The lab is now working with over 20 schools in Hyderabad and over 700 students from 24 different classrooms. The lab has also been able to support students to come up with over 1,800 design submissions and over 200 prototypes. The lab conducts training sessions for students from Class VI to X.

Founded by Eshwar Bandi, Sahithya Anumolu and Vivek Piddempally, Inqui-Lab was set up in 2017 to provide programmes that bridge the gap in application skills. The lab aims to develop the skills and creativity of students through its IDOC approach, that stands for Inspire, Design, Optimize and Create.



Speaking to Edex Live about how Inqui-Lab differs from other innovation programmes like Atal Tinkering Lab, Eshwar said,

“They will give you the material and ask you to come up with something. Infrastructure is fundamental for them, but that is not the case with us."

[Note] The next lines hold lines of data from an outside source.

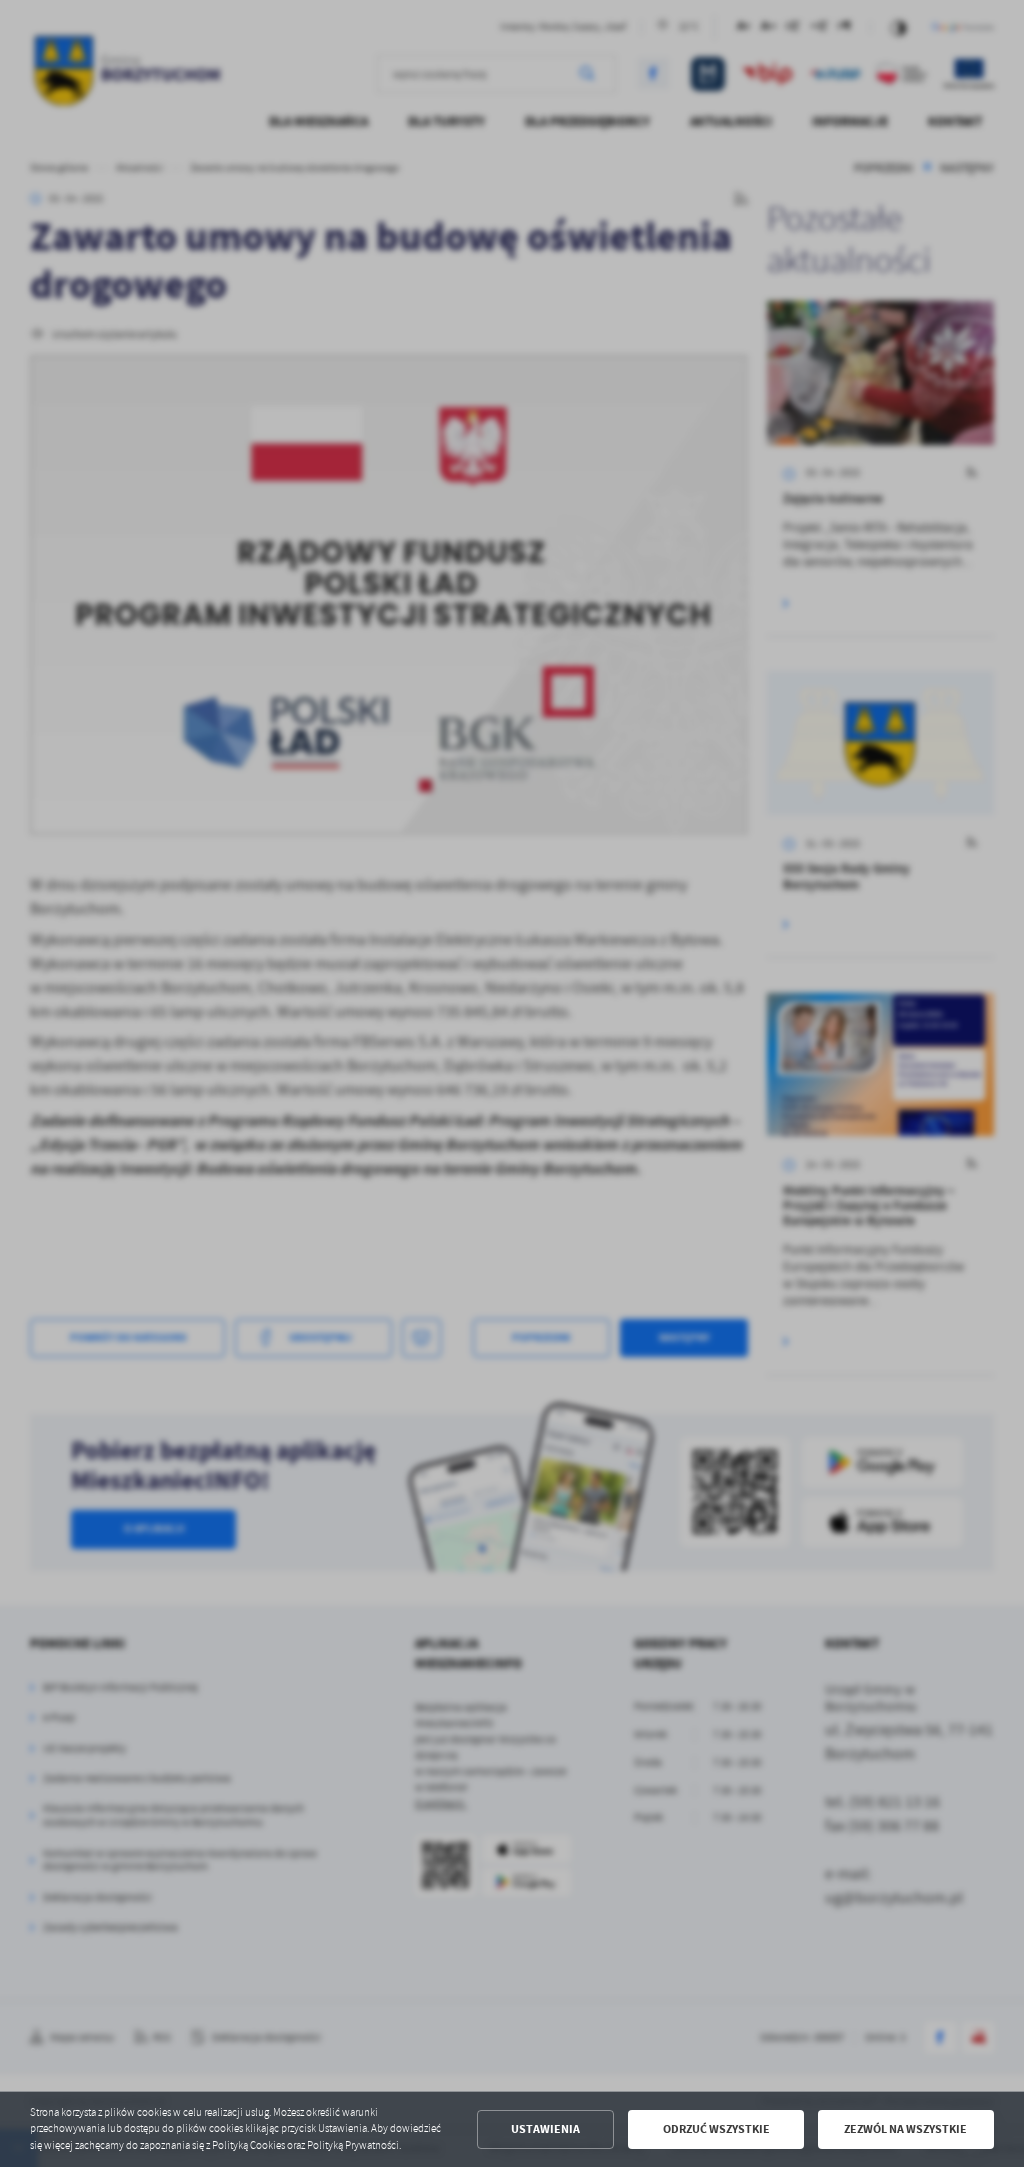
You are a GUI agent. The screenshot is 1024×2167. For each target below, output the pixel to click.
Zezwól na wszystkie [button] (905, 2129)
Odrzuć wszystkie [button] (716, 2129)
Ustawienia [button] (545, 2129)
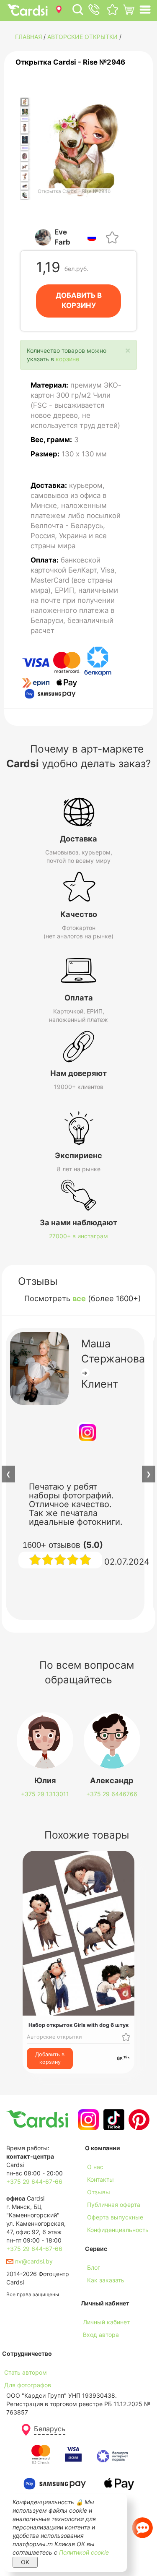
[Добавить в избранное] (112, 236)
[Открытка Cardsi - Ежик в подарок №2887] (24, 119)
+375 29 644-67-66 (34, 2181)
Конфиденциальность (118, 2229)
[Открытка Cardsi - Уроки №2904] (24, 186)
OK (25, 2562)
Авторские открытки (82, 36)
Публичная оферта (113, 2204)
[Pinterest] (137, 2119)
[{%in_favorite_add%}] (126, 2036)
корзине (67, 358)
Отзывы (98, 2192)
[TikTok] (112, 2119)
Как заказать (105, 2280)
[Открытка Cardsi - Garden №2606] (24, 111)
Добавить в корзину (49, 2058)
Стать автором (25, 2372)
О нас (95, 2166)
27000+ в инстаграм (78, 1236)
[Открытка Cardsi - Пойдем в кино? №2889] (24, 140)
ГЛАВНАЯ (28, 36)
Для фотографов (27, 2384)
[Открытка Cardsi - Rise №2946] (24, 102)
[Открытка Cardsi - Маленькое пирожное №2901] (24, 156)
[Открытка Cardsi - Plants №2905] (24, 195)
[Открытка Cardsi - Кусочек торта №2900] (24, 148)
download (98, 2292)
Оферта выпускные (115, 2217)
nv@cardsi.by (33, 2261)
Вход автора (101, 2334)
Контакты (100, 2179)
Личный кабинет (106, 2322)
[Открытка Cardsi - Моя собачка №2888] (24, 127)
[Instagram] (87, 2119)
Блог (93, 2267)
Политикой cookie (84, 2552)
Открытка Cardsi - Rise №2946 (70, 62)
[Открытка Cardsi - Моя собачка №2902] (24, 166)
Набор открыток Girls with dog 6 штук (78, 2025)
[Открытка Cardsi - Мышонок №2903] (24, 176)
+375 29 (45, 1793)
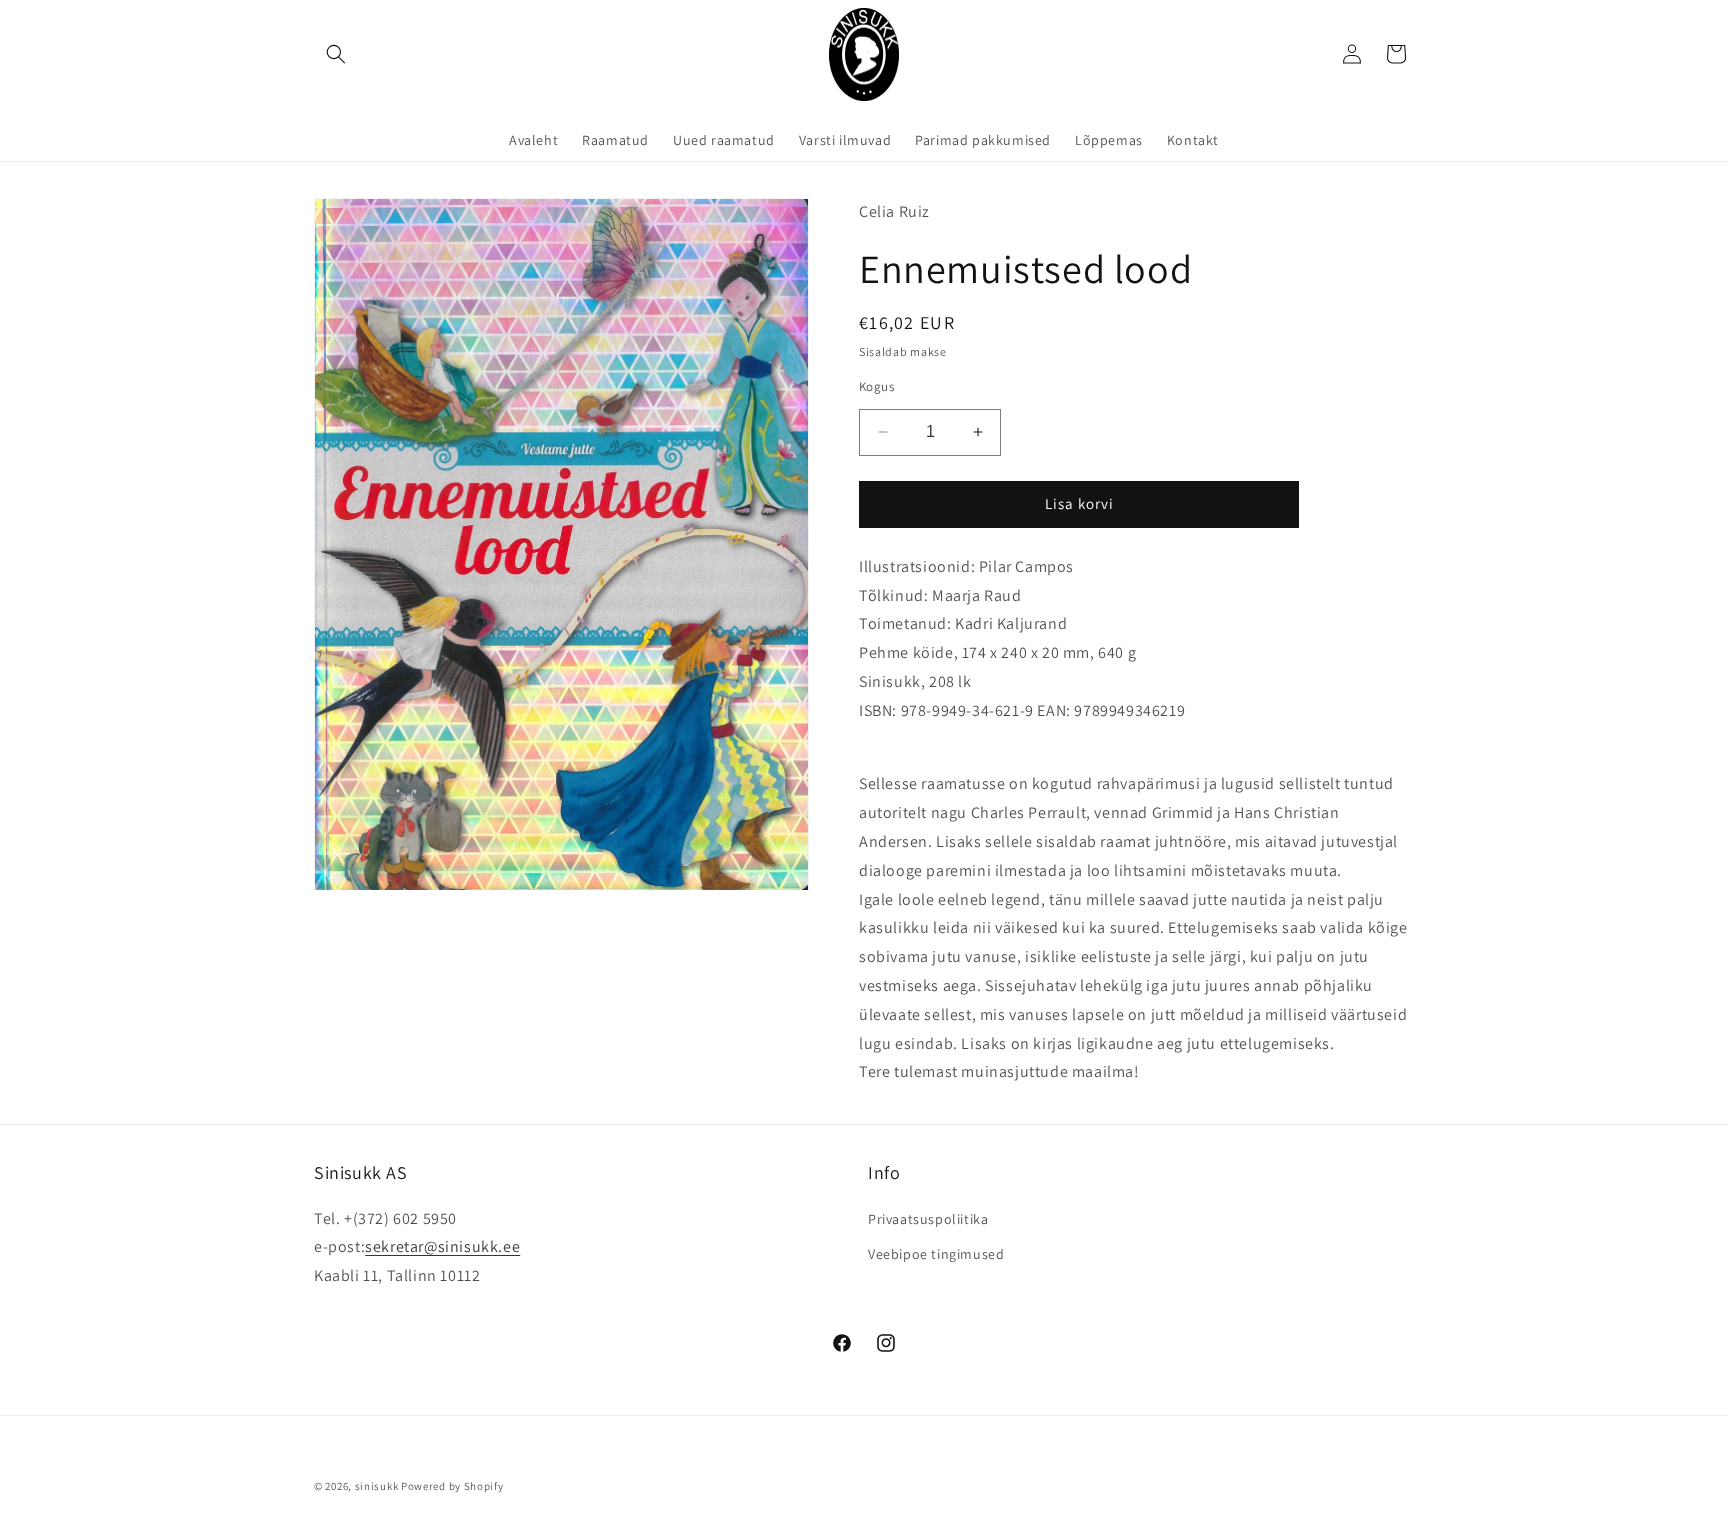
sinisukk (377, 1486)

The lab provides a basic kit with tools like magnet, wires etc, with which students can build prototypes of their ideas and concepts.

Eshwar added,

“Simply put, some of the ideas might be simplistic or might suffer from implementation issues on a large scale, but if a student can use the concepts they learn to come up with a plausible solution, the foundation considers it a success. What's more, they do this under the supervision of their fellow-schoolmates who have been trained by the Foundation to guide, mentor, and supervise them.”

Following the learning approach, the lab witnessed Design and Innovation being inducted in the curriculum of 15 social welfare schools in Telangana.

With additional support from Salesforce India, the Telangana State Innovation Cell and Hyderabad-based NGO Yuva Varadhi and the founders, the lab introduced Think and Make innovation programme for Class VIII students, reports The Logical Indian.